Ask HN: Who is running a profitable SaaS company? - indiedevlvlpr
======
krm01
Founder of [https://fairpixels.pro](https://fairpixels.pro), we run a UX/UI
design firm like a SaaS. Started out just by myself but grew to 5-figures a
month in about 3 months if I recall correctly. We are profitable. In the
process we niched down to work with mostly B2B Software companies.

To give a bit more context on how we run the business. We basically eliminated
almost all the cost and extra work that normal agencies have. Agencies spend
time networking, run ad campaigns, pay for expensive offices, etc. Most of
their unpaid hours then get forwared to their clients. These are hidden in
high hourly rates. (I know this because I have worked for agencies for years).

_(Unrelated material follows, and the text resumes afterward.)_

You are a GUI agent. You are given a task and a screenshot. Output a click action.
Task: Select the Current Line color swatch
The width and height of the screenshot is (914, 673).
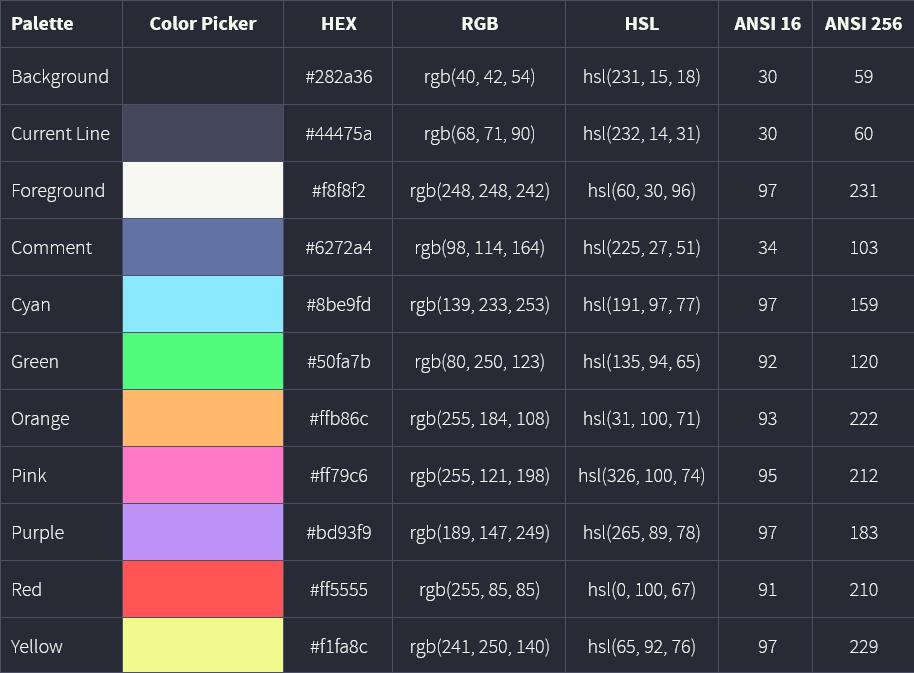tap(203, 133)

At Fairpixels we eliminated all of these things so we don’t have to make
customers pay for unpaid hours so we can lower their expenses. We then get to
focus on the work we love. Designing awesome proeucts. It’s not our goal to
build a billion dollar juggernaut. I want our team to spend time with family
and friends. Be fulfilled at the end of each day. Not worry about stuff that
is not related to their core skills of designing world class products.

I think everybody benefits.

------
satvikpendem
Many people. Check
[https://www.indiehackers.com/products?minRevenue=1](https://www.indiehackers.com/products?minRevenue=1)
for more details, and the forum itself for discussions.